A fiber optic attenuator, also known as an optical attenuator, is a passive component that is used to reduce the power level of an optical signal by a predetermined factor in fiber optic transmission system. The intensity of the signal is described in decibels (dB) over a specific distance the signal travels. Fiber optic attenuators are generally used in single-mode long-haul application.
As technologies advanced, many principles are used in the operation of fiber optic attenuator to accomplish the desired power reduction. Several operation principles of fiber optic attenuators are being introduced here.
Gap-loss Principle: in attenuator using gap-loss principle, the reduction of the optical power level is accomplished by two fibers that are separated by air to yield the correct loss. The optical signal is attenuated when it passes a longitudinal gap between two optical fibers. This kind of attenuator is also called air gap attenuators which are susceptible to dust contamination and can be sensitive to moisture and temperature variations. In addition, this attenuator is very sensitive to modal distribution ahead of transmitter. Thus, it is recommended to be used very close to the optical transmitter. The farther the air gap attenuator is placed away from the transmitter, the less effective the attenuator is, and the desired loss will not be obtained. To attenuate a signal far down the fiber path, and optical attenuator using absorptive or reflective techniques should be used. Gap-loss principle is showed as following picture.
Absorptive Principle: as the fiber optic has the imperfection to absorb optical energy and convert it to heat. This absorptive principle is used in the design of fiber optic attenuator, using the material in optical path to absorb optical energy. This principle is very simple, however, it can be an effective way to reduce the optical signal power. The following picture shows the absorptive principle.
Reflective Principle: another imperfection of fiber optic is also being used to reduce the signal power, which is reflection. The major power loss in optical fiber is caused by the reflection or scattering. The scattered light causes interference in the fiber, thereby reducing the signal power. Using reflective principle (shown in the picture below), fiber optic attenuator could be manufactured to reflect a known quantity of the signal, thus allowing only the desired portion of the signal to be propagated.
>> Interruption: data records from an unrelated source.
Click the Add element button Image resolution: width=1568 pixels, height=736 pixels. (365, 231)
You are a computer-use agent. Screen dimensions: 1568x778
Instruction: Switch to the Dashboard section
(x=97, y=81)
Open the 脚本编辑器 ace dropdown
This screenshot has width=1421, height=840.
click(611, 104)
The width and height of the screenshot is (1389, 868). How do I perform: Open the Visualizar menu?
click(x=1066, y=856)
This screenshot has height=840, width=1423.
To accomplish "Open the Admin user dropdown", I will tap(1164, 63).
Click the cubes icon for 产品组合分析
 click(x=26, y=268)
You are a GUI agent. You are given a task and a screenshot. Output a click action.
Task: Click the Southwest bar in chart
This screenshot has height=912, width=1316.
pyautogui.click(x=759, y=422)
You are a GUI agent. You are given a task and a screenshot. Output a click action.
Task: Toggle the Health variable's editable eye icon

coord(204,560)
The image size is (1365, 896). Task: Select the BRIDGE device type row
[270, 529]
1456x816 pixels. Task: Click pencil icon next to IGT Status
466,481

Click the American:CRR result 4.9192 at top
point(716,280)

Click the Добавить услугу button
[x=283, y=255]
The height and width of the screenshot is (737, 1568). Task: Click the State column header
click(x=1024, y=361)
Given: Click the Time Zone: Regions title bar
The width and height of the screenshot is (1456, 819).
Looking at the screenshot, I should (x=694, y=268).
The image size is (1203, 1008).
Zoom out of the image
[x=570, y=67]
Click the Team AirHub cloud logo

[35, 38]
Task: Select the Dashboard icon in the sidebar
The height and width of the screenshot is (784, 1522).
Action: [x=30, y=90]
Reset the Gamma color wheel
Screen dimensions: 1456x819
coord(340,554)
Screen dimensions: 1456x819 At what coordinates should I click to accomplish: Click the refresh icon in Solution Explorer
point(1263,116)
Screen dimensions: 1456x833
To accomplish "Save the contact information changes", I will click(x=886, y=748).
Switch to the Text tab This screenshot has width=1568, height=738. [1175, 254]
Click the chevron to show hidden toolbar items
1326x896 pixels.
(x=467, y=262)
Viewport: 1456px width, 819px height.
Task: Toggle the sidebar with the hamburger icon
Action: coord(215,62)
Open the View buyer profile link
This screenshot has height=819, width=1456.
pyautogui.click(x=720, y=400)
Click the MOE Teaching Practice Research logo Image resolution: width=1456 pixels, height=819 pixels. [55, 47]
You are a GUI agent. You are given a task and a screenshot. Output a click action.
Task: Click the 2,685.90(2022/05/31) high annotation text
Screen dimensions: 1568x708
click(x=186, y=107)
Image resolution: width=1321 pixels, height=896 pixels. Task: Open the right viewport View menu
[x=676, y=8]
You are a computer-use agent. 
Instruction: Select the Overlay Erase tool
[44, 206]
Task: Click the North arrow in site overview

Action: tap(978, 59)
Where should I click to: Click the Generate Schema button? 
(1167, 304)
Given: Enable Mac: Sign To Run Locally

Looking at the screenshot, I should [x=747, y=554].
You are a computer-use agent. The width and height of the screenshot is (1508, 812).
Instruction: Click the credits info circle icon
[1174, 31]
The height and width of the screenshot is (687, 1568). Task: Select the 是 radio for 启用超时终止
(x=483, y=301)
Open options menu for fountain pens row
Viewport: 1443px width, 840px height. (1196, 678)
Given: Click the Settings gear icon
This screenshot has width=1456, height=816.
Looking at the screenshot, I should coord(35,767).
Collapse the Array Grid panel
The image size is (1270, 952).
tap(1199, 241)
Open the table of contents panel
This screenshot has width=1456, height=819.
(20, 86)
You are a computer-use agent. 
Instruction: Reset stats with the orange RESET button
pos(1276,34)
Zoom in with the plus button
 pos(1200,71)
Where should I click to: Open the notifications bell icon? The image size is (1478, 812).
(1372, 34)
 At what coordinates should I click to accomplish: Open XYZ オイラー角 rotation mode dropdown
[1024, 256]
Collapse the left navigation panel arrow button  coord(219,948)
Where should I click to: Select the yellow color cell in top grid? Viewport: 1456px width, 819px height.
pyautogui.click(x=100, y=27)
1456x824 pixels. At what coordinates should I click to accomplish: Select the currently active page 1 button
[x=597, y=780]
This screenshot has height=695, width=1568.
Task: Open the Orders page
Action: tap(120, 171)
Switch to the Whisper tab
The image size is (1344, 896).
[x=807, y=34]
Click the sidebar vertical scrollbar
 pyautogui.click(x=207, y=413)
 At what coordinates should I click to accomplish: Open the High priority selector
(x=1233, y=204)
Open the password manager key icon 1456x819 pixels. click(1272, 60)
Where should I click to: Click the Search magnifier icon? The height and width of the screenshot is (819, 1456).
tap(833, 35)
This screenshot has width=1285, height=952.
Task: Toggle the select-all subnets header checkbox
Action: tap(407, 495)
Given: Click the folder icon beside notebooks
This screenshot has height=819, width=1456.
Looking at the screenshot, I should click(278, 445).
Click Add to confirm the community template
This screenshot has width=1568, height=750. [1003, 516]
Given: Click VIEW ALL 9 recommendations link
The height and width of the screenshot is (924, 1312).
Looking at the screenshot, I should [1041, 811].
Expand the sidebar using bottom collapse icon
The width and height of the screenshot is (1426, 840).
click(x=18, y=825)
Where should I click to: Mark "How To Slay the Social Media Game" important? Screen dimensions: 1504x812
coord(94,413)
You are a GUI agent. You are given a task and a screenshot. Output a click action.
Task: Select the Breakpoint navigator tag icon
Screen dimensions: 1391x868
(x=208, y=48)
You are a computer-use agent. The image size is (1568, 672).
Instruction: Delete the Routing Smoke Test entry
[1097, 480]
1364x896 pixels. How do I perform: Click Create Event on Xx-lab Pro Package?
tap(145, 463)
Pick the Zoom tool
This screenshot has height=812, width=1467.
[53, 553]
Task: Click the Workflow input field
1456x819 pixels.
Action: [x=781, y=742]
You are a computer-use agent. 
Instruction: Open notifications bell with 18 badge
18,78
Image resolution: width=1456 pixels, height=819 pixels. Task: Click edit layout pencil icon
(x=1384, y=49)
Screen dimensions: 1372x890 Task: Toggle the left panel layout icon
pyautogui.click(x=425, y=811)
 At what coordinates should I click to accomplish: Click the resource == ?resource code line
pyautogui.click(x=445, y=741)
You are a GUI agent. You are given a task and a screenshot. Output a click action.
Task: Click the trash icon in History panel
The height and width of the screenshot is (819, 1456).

Various principles are being applied to reduce the power single. Also various types of attenuators are being manufactured to meet different applications. The following part is about the main types of the fiber optic attenuators.
Fixed and variable attenuators are the main types that are being provided in today’s market. Their characteristics are being introduced.
Fixed Attenuator, as the name implies, has a fixed attenuation level. Fixed attenuator can theoretically be designed to provide any amount of attenuation that is desired and be set to deliver a precise power output. Fixed attenuators are typically used for single-mode applications. They mate to regular connectors of the identical type for example FC, ST, SC and LC.
Variable attenuators allow a range of adjustability, delivering a precise power output at multiple decibel loss levels. Variable attenuators can be divided into two types. One is stepwise variable attenuator which can change the attenuation of the single in known steps such as 0.1dB, 0.5dB, or 1 dB. The other one is continuously variable attenuator. This kind of fiber optic attenuator produces precise level of attenuation, with flexible adjustments. It allows the operators to adjust the attenuator to accommodate the changes required quickly and precisely without any interruption to the circuit. They are also available with various fiber optic connectors.
Fiber optic attenuator, an important device to control the power level of optical signal precisely, are being designed to different operation principles and types. Getting the basic knowledge about its working principle and types could help to select the fiber optic attenuator to the required applications.